◆ **GIVEN REQUEST**
Which lines in the material contain the string "user"? Show each of those lines in full.

◆ **Item coordinate data**
···

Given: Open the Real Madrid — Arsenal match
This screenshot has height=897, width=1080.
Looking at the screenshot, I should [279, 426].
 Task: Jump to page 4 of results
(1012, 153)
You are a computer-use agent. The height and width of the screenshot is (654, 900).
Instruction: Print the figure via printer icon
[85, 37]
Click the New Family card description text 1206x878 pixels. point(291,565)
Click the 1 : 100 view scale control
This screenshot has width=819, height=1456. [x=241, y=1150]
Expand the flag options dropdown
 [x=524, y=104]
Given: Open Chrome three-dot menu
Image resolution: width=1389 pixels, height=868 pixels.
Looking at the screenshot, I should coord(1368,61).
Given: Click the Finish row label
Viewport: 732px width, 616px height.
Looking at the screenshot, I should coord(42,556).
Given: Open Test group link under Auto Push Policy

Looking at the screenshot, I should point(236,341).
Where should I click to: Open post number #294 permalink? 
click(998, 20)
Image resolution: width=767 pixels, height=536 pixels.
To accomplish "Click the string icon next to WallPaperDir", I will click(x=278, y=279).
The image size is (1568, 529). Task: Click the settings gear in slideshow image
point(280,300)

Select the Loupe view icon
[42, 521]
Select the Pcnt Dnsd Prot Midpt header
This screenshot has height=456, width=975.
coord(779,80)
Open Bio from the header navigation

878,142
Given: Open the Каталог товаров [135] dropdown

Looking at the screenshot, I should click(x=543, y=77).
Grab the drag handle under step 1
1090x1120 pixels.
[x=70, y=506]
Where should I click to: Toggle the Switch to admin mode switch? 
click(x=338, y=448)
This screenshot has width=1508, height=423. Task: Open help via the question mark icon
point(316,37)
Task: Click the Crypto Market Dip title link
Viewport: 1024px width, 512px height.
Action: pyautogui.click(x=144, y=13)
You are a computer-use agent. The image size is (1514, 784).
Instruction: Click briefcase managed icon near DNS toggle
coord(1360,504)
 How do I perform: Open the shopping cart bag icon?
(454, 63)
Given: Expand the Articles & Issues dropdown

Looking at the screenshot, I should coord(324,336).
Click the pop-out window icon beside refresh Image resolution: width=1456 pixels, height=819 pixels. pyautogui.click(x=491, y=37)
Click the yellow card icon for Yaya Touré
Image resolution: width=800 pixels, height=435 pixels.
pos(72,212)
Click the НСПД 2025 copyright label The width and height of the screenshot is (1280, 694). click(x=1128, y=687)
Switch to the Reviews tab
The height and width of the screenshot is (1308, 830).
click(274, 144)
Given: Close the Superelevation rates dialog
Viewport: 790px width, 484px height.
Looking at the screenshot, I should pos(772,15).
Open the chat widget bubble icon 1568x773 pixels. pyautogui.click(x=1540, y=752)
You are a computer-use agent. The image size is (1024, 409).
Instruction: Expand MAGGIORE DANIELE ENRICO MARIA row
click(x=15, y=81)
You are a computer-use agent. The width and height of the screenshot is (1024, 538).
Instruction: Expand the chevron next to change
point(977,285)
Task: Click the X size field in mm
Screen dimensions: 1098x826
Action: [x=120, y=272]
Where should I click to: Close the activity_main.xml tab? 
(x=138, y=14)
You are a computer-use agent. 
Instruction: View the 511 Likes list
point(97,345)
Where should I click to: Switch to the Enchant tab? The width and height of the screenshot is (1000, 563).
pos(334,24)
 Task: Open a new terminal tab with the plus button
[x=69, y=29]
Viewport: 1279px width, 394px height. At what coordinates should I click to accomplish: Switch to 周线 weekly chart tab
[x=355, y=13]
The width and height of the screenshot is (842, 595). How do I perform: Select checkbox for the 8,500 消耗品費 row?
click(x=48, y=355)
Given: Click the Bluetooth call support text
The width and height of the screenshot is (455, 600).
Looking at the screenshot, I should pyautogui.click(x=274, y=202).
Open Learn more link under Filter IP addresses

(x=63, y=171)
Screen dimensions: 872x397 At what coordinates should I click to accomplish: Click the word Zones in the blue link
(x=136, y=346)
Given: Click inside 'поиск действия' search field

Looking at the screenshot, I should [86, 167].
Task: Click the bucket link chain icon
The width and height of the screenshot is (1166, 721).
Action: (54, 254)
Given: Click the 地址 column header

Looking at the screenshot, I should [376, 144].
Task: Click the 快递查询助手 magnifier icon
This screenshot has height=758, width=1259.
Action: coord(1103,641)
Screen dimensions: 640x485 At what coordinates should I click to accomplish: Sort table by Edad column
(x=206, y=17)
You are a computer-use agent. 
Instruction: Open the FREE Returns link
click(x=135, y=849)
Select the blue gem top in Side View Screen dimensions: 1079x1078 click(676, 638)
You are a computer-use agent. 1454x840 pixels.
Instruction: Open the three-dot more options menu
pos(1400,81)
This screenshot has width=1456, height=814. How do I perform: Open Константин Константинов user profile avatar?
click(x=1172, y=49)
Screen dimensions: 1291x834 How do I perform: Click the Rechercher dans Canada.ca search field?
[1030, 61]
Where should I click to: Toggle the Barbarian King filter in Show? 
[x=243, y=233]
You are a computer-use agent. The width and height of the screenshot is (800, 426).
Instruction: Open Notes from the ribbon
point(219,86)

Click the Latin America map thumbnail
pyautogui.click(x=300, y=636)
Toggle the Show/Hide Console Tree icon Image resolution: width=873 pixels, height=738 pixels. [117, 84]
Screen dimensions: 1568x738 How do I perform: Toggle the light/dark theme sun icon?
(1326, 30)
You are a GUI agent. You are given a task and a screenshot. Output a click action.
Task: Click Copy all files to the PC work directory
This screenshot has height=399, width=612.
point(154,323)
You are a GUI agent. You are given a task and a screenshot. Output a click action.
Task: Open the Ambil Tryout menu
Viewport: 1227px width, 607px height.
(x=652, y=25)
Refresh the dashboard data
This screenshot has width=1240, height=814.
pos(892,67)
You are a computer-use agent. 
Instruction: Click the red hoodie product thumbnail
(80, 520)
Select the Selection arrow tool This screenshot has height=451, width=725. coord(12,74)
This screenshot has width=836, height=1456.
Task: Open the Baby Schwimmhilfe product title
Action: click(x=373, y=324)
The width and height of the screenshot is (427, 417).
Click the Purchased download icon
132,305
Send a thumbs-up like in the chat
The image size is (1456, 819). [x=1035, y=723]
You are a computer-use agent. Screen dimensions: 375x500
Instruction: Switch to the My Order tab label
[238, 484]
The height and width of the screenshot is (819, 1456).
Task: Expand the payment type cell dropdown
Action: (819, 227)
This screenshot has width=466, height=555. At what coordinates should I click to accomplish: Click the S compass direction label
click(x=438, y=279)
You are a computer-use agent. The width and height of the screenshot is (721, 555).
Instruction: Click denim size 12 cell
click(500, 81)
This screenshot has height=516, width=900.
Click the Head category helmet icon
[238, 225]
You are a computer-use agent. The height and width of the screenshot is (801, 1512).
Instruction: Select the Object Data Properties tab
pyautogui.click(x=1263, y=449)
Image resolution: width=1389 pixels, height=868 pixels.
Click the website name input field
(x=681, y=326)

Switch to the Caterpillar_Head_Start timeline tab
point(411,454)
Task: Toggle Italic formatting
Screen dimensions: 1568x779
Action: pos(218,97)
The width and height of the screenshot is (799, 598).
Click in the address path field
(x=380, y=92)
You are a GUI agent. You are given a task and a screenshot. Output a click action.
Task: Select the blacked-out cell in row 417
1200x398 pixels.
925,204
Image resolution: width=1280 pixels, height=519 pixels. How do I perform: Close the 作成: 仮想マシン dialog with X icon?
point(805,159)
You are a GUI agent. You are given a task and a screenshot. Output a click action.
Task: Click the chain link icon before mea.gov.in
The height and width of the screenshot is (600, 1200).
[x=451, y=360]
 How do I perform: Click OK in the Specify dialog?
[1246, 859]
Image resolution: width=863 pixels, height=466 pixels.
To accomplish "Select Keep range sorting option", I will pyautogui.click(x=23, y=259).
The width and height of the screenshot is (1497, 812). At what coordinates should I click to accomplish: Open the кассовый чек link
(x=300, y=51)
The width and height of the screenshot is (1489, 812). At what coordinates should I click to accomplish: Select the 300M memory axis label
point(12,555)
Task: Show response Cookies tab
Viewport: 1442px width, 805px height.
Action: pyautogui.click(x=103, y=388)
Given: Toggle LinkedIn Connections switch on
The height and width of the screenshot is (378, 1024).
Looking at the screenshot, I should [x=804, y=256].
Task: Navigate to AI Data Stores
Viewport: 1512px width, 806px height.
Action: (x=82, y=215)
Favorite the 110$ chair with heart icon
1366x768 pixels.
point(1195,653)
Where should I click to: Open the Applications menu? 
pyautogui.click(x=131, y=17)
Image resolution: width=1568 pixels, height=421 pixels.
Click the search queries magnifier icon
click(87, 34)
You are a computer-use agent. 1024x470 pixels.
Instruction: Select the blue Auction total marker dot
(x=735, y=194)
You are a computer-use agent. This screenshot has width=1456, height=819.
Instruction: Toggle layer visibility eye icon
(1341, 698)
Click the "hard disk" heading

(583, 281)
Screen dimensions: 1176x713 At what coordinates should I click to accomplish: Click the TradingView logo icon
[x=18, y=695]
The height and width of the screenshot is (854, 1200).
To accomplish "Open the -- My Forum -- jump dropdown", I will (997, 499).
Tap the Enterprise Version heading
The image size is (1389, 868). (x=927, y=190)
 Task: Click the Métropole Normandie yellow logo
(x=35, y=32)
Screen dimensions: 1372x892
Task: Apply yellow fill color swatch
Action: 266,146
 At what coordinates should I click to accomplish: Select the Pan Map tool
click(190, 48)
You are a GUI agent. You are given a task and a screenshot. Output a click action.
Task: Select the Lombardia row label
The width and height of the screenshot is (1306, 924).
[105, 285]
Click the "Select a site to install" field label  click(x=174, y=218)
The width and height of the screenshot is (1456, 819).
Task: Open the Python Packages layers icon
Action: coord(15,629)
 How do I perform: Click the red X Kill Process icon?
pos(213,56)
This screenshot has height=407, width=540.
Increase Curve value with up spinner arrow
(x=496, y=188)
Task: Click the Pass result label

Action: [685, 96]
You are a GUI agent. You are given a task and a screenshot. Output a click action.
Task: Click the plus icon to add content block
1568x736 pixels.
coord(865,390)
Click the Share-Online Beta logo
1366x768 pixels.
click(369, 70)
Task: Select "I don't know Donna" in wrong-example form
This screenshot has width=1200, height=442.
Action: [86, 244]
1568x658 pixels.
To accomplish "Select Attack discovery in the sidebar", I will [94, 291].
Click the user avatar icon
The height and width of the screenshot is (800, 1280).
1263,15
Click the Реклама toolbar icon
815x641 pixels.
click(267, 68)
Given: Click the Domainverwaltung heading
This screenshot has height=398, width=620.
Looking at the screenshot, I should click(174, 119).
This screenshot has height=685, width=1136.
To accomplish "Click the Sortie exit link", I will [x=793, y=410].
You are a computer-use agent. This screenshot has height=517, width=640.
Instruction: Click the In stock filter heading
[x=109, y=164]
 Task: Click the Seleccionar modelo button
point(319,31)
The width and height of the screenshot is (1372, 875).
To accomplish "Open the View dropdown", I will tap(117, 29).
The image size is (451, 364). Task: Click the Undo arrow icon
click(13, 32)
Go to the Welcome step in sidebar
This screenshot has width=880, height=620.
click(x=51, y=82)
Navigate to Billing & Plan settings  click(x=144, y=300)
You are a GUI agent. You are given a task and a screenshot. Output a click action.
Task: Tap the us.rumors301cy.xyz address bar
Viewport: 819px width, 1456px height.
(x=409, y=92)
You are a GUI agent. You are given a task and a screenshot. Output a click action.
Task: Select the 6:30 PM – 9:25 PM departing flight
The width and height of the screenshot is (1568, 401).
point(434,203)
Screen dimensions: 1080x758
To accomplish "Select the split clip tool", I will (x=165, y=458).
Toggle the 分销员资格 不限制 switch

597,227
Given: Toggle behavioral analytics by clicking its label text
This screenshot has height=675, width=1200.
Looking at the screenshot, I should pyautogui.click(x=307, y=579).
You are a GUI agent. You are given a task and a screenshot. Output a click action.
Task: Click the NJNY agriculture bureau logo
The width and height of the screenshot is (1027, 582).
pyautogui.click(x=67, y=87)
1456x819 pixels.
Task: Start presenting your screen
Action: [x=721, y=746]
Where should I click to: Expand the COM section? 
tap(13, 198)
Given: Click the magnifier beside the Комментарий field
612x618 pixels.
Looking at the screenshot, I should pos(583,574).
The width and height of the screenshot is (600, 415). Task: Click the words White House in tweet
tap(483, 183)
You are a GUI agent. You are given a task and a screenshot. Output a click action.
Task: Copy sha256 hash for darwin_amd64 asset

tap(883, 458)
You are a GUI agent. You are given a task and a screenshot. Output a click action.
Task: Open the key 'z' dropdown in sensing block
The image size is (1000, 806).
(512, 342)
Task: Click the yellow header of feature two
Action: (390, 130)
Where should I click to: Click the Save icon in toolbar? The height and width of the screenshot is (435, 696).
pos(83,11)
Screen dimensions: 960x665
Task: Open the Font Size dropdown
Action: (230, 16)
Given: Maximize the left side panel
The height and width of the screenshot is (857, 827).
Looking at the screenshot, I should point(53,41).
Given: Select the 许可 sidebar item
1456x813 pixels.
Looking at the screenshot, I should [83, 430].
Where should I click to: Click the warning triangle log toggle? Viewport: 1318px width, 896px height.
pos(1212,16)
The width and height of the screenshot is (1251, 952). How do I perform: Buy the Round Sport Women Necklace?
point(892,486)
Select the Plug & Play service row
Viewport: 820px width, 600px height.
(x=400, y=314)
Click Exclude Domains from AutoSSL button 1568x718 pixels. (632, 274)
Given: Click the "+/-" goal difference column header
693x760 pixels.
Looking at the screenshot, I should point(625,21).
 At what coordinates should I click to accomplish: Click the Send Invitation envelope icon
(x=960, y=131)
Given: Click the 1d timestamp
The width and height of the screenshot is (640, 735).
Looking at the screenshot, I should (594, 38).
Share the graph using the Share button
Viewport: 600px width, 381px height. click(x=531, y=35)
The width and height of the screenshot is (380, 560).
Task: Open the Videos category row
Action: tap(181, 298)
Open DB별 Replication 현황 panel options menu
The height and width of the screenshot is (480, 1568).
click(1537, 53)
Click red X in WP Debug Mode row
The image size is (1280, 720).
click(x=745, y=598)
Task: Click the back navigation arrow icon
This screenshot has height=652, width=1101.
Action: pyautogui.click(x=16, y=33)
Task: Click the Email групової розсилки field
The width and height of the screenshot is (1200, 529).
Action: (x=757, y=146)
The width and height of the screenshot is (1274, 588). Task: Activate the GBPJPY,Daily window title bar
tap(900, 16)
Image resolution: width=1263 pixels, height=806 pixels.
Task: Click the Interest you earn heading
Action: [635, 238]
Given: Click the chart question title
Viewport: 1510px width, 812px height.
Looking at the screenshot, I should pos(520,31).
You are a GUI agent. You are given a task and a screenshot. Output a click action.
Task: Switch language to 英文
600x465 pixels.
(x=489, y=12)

···

◆ **TASK RESULT**
This screenshot has width=1456, height=814. How do I perform: Open Константин Константинов user profile avatar?
Click the user avatar icon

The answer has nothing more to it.